▶ _To do_
Using the listing below, please count the lines that contain the string "article". Only the number is wanted.

▶ _Source data_
═══
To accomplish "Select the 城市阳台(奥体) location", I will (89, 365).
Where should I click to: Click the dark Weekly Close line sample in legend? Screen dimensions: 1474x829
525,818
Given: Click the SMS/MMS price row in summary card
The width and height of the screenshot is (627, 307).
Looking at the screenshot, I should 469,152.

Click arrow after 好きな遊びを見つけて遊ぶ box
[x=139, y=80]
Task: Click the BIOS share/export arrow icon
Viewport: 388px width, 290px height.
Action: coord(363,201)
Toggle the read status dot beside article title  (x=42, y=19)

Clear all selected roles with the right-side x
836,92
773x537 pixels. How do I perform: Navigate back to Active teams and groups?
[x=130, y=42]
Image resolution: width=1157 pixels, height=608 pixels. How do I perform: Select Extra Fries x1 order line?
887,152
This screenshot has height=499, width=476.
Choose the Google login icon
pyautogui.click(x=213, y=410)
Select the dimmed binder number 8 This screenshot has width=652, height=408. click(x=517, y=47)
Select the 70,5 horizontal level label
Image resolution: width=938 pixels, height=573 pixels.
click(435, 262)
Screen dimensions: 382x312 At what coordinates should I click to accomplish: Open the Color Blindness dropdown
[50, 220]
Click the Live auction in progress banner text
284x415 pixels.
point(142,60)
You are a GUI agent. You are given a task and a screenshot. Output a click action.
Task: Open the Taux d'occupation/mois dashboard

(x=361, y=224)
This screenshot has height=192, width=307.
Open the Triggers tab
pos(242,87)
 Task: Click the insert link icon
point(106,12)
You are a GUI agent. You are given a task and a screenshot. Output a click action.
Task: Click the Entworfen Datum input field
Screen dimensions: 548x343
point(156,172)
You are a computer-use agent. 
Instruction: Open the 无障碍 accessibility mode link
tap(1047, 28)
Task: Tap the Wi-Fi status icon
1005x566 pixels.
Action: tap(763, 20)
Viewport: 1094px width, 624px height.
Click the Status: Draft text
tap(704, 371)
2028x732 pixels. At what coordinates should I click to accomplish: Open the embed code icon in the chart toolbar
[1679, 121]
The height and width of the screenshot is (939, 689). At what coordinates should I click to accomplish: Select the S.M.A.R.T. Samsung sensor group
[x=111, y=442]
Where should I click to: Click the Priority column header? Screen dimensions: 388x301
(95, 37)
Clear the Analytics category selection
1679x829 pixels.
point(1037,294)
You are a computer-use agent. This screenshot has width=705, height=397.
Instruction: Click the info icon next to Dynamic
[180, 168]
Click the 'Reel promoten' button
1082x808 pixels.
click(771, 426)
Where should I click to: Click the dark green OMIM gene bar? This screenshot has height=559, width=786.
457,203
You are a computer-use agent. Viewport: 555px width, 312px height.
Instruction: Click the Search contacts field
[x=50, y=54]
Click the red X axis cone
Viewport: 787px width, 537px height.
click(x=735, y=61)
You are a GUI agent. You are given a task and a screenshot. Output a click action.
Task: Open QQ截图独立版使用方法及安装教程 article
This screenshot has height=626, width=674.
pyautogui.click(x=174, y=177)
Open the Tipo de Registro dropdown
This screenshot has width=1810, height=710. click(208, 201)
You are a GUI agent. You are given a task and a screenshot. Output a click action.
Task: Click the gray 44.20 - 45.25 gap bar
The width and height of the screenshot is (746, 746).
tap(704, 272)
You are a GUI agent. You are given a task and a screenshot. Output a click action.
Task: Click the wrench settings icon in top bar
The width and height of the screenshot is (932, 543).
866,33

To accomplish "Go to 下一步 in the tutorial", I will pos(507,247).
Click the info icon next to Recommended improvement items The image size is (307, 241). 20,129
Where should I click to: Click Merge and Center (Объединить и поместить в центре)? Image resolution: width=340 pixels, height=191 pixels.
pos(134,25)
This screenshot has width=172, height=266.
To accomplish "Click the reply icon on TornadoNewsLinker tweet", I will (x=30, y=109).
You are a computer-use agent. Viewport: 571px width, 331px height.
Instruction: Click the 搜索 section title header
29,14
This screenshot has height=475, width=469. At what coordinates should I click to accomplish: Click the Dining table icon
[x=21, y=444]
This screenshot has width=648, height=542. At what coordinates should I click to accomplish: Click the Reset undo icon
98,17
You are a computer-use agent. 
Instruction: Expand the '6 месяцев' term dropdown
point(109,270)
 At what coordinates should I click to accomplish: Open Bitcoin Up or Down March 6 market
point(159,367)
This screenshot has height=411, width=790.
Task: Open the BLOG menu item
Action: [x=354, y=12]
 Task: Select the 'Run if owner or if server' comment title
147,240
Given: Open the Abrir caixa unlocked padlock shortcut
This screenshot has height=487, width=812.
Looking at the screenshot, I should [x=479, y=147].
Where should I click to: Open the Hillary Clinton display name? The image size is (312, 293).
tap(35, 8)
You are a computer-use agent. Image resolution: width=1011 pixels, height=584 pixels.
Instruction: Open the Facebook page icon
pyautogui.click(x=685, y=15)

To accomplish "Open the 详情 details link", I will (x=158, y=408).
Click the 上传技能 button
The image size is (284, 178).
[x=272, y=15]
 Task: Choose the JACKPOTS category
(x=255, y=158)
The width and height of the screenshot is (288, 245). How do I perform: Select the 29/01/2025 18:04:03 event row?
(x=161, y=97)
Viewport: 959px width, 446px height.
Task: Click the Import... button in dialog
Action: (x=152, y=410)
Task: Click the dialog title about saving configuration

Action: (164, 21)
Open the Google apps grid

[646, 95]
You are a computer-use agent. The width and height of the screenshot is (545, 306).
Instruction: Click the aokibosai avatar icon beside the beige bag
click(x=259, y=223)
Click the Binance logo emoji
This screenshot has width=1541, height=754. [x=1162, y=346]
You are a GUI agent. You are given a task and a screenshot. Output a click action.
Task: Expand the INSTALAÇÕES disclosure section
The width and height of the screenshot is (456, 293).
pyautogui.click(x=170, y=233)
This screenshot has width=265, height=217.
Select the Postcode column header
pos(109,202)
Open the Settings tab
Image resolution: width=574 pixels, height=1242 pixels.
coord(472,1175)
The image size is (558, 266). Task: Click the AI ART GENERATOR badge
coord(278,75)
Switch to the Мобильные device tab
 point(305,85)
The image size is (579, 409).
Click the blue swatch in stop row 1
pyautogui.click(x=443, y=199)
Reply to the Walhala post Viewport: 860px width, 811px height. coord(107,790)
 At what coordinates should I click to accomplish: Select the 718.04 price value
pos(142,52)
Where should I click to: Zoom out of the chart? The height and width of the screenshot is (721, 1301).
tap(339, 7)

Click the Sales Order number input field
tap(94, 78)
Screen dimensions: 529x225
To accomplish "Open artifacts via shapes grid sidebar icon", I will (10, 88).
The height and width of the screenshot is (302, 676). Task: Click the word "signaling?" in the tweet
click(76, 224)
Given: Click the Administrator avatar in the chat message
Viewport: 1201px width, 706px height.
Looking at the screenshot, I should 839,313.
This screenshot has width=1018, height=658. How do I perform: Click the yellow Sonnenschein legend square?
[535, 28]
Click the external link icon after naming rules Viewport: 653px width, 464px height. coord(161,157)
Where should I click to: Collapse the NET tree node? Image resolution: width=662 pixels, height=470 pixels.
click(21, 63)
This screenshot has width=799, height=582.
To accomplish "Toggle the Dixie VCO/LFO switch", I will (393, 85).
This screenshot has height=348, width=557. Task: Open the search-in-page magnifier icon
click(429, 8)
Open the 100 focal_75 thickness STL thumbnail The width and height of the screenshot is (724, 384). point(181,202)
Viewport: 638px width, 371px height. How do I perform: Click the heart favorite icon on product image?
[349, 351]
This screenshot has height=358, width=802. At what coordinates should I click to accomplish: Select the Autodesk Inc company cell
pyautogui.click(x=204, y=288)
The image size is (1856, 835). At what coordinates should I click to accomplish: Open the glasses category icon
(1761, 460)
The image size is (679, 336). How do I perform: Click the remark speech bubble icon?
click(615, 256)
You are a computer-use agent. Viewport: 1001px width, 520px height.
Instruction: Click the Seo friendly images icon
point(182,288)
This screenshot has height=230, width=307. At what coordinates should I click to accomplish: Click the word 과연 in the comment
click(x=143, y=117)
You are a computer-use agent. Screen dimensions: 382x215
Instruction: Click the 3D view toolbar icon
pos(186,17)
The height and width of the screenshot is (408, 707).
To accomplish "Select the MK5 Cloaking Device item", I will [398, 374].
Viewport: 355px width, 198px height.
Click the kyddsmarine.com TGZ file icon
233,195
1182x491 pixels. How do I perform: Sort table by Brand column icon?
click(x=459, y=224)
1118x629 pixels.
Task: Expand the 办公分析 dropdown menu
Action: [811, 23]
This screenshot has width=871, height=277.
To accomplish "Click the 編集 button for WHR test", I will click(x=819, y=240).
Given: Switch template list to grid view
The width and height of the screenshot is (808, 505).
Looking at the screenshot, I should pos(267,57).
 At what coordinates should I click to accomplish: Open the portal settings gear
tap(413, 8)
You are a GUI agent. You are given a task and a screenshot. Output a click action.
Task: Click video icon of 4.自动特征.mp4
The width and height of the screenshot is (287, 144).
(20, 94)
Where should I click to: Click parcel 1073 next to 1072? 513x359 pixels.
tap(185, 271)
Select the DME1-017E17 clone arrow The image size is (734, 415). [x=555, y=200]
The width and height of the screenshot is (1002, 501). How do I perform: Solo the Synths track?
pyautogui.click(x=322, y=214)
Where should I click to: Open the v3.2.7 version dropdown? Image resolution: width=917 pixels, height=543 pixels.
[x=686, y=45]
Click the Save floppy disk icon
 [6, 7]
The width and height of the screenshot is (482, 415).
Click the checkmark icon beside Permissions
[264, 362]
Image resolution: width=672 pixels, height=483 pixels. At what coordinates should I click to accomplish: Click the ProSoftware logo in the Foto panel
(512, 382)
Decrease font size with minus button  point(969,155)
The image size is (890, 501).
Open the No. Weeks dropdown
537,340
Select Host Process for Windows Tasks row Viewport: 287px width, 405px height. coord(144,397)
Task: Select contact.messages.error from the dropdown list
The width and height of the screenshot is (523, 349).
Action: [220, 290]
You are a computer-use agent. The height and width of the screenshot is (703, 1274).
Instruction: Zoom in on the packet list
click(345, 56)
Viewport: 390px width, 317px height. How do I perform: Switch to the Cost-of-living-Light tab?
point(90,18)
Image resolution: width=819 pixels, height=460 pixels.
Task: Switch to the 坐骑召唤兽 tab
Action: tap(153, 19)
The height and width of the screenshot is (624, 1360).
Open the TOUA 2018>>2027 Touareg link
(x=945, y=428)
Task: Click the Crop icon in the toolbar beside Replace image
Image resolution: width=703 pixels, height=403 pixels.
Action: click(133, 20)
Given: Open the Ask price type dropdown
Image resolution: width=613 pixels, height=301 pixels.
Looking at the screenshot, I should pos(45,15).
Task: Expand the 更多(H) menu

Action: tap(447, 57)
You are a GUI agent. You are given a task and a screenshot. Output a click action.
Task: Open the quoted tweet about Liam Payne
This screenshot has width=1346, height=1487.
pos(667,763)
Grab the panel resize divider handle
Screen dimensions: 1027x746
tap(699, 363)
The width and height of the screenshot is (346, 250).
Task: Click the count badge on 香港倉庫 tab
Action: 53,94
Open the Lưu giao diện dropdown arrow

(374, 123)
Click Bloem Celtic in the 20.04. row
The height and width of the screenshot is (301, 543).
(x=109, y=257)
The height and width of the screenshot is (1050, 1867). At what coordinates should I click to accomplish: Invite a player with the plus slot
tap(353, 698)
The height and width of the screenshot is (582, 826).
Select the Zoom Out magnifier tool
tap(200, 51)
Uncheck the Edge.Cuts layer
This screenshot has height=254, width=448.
═══
▶ _Output of the task_
2